Pattern Matching Using Python, in CSC250

Due Tuesday 11:59pm February 19, 2013 (new due date)

Shannon's new help session is 3-5pm Tuesday.
It should be noted that both 212 and 111 have help sessions starting at 6-7 pm Tuesdays. It is definitely ok to share the room - it may be noisy!

You are very much encouraged to work with one or two partners.

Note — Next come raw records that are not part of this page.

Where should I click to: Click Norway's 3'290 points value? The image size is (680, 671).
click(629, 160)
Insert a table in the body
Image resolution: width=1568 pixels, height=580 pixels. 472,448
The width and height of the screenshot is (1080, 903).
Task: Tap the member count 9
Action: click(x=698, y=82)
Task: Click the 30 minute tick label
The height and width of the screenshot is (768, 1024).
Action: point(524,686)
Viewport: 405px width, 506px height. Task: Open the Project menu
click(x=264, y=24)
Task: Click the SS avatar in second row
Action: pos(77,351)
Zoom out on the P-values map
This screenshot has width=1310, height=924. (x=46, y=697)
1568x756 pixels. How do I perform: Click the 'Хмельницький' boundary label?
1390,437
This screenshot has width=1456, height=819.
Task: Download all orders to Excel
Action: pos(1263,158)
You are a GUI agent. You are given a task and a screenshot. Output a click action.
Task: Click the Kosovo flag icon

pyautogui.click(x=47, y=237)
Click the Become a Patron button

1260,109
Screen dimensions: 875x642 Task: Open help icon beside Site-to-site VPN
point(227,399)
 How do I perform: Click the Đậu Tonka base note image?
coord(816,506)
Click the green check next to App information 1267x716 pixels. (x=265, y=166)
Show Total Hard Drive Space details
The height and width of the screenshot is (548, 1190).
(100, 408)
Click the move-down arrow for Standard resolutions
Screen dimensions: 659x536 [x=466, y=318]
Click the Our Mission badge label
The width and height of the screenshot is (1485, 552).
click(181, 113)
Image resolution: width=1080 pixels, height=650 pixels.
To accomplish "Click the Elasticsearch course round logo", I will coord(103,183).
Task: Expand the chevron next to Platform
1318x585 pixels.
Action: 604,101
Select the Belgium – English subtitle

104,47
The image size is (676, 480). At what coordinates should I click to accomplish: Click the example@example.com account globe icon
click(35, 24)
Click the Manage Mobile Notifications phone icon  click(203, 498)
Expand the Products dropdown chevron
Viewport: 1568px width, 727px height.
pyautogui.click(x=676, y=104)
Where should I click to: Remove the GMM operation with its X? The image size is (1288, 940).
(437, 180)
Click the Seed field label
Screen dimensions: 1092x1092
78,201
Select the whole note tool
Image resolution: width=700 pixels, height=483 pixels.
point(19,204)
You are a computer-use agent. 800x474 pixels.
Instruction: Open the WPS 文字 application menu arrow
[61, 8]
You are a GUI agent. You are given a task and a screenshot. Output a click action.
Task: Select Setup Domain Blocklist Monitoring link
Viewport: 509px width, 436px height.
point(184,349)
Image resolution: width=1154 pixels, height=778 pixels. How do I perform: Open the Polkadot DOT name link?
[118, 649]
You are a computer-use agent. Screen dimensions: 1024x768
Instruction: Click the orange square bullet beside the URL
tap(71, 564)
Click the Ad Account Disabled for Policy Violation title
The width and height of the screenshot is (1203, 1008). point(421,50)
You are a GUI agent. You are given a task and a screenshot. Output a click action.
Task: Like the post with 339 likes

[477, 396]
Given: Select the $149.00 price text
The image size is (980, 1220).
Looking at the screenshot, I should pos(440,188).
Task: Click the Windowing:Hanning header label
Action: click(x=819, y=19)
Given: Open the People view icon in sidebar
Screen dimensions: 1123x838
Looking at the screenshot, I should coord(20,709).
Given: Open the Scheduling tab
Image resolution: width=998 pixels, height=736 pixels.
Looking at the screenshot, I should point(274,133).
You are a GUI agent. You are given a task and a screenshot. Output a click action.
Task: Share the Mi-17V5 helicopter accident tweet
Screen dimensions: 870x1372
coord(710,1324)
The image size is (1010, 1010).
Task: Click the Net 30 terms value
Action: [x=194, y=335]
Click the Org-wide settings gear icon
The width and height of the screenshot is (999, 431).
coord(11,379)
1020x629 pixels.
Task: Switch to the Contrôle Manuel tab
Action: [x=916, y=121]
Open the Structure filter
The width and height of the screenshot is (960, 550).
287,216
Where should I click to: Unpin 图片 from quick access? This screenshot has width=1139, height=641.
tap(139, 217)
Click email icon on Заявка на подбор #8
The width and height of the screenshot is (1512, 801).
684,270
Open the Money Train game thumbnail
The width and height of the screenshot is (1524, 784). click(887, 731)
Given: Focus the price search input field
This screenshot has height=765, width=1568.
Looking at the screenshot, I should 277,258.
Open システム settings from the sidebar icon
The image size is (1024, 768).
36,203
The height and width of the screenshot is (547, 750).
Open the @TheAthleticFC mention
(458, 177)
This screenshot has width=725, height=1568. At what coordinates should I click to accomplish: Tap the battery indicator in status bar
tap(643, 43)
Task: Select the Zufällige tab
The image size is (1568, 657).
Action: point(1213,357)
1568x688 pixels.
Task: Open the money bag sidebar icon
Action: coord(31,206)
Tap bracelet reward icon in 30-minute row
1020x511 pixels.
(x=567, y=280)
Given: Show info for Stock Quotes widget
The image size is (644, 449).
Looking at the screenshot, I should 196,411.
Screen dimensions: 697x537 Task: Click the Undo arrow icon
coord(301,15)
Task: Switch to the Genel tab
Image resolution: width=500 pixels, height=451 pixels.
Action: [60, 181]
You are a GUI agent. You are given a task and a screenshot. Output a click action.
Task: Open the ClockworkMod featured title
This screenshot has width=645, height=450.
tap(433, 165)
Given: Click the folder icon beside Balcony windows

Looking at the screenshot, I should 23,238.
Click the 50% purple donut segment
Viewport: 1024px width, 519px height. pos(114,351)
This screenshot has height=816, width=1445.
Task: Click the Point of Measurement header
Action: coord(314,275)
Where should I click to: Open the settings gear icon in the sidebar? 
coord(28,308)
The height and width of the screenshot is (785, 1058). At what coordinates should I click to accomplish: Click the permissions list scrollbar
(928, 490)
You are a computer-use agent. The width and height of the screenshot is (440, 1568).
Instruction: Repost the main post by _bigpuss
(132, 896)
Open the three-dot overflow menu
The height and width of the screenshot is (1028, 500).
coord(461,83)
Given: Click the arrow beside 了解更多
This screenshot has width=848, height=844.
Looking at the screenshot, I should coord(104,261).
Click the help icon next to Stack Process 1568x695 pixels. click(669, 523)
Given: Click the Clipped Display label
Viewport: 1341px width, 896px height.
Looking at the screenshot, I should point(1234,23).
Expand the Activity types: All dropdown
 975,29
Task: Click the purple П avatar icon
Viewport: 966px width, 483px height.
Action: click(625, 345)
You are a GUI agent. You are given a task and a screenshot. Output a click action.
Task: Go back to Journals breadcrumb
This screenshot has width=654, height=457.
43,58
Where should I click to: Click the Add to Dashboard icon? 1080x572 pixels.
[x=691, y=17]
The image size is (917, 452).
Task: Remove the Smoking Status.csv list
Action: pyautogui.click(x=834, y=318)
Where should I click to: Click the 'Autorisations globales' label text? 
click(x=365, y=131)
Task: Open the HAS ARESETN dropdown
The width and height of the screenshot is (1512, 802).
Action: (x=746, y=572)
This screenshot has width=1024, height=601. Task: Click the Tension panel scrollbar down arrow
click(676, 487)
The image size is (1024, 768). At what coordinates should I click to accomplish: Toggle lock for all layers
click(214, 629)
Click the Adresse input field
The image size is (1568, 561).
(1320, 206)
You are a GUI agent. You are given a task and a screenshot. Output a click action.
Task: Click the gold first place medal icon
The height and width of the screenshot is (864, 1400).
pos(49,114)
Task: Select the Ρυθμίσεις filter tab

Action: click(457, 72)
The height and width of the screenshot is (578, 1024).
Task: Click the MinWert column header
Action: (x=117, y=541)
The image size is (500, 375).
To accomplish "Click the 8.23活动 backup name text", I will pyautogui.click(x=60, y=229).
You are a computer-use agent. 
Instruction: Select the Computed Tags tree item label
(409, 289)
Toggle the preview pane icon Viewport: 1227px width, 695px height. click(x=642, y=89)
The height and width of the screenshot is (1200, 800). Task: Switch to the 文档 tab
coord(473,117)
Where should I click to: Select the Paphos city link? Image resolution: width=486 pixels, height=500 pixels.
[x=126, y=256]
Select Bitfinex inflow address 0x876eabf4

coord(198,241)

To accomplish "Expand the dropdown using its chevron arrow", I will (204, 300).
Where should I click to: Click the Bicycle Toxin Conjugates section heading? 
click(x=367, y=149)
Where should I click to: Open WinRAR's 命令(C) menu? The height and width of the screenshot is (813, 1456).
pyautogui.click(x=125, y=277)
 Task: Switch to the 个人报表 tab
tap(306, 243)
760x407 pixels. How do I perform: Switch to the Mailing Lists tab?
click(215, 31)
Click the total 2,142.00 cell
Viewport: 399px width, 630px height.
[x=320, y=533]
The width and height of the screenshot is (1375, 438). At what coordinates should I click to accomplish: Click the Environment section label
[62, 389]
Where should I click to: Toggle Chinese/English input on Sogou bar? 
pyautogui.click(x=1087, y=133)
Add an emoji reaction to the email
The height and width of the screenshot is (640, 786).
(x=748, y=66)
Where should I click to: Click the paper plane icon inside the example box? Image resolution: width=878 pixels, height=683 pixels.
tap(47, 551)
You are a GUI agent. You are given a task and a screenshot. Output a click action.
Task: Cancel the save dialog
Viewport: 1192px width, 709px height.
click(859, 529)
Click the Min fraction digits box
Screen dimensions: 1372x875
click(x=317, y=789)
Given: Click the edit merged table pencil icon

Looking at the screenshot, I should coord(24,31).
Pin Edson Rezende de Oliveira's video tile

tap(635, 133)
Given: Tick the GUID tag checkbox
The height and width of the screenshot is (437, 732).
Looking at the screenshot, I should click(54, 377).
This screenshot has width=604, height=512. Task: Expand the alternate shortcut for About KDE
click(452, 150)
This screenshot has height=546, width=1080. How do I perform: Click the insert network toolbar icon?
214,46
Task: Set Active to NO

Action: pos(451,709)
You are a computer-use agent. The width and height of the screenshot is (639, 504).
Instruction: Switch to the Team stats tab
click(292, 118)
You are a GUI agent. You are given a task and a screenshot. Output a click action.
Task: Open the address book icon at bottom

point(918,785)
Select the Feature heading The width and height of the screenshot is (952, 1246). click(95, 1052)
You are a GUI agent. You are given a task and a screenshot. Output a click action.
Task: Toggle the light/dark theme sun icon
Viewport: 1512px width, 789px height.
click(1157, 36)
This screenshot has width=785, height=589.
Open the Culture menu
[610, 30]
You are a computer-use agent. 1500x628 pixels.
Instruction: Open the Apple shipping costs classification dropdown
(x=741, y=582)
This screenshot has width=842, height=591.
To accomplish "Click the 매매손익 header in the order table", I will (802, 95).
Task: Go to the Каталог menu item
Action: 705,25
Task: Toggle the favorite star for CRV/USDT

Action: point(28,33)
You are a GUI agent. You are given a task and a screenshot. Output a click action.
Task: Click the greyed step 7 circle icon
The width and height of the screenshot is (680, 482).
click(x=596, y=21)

Refer to the Pattern Matching Lab held on February 13-15.
Answer the following questions. The whole thing should be stored in a file called relab.py. Include proper documentation at the top of the file, using python's comment character #.
Something like:
# Names: Judy Franklin, Jean-Luc Ponty, and Stanley Clarke
# Class: csc250
# Contents: functions and text answers for relab
# Date: February 20, 2012

import re
Don't forget to put in the import re statement to import the re functions. Use python function definitions to test your regular expressions. This is easier than retyping and editing on the python interpreter command line. You will submit this file electronically, by Friday February 18, class time, by typing
rsubmit relab relab.py

from your 250b-?? account on beowulf. Of course, make sure you have placed your file, relab.py in your class account by then.
  1. Question 1
    When we left the lab Friday, we used backreferencing to match two html tags (see this web page, http://www.regular-expressions.info/named.html). Write a more complex expression, using two backreferences to match two sets of html tags, one embedded in the other. Get this to produce a match on the string
    >>> as = r'<html><title> The spring 2011 foundations class</title></html>'
    as well as
    >>> as = r'<body><h3> The spring 2011 foundations class</H3></BODY>'
    
    Don't forget to turn off case sensitivity.
    Recall that for a single set of tags we used
    >>> match = re.search(r'<([A-Z][A-Z0-9]*)[^>]*>(.*?)</\1>', as, re.IGNORECASE)
    
    and typed both
    >>> print match.groups(0)
    or
    >>> print match.group(0)
    and
    >>> print match.group(1)
    
    to see the results. Do this in a function definition in python, in your file called relab.py.

  2. Question 2
    Type all of your answers to this part into the same file, relab.py. Start each line of text with python's comment symbol, #.
    For example:
    # \b is a word boundary
    # \d{1,3} indicates between 1 and 3 digits
    # etc.
    
    In the IP address example on the same examples web site, http://www.regular-expressions.info/examples.html, explain exactly how the three regular expressions work:
    1.
     \b\d{1,3}\.\d{1,3}\.\d{1,3}\.\d{1,3}\b
    2.
    \b(25[0-5]|2[0-4][0-9]|[01]?[0-9][0-9]?)\.(25[0-5]|2[0-4][0-9]|[01]?[0-9][0-9]?)\.
             (25[0-5]|2[0-4][0-9]|[01]?[0-9][0-9]?)\.(25[0-5]|2[0-4][0-9]|[01]?[0-9][0-9]?)\b
    (all on one line)

    3.
     \b(?:(?:25[0-5]|2[0-4][0-9]|[01]?[0-9][0-9]?)\.){3}(?:25[0-5]|2[0-4][0-9]|[01]?[0-9][0-9]?)\b
  3. Question 3
    Read http://www.regular-expressions.info/completelines.html, information on using regular expressions to find lines of text.
    We've already started looking at this, with our brief description of negative and positive lookahead in the lab (PatternLab.html). Write a regular expression that matches a complete line of text that contains all of the words
    "melody", "similarity", and "computer", in any order. Use the regular expression and examples within a function definition in your file relab.py.
    Describe how your regular expression works, in detail. Again
    # use python's comments to answer the text
    #   part of this homework.
    

    This web site discussion may be helpful

    Don't forget to submit by 11:59 p.m. Tuesday Feb 19:
    rsubmit relab relab.py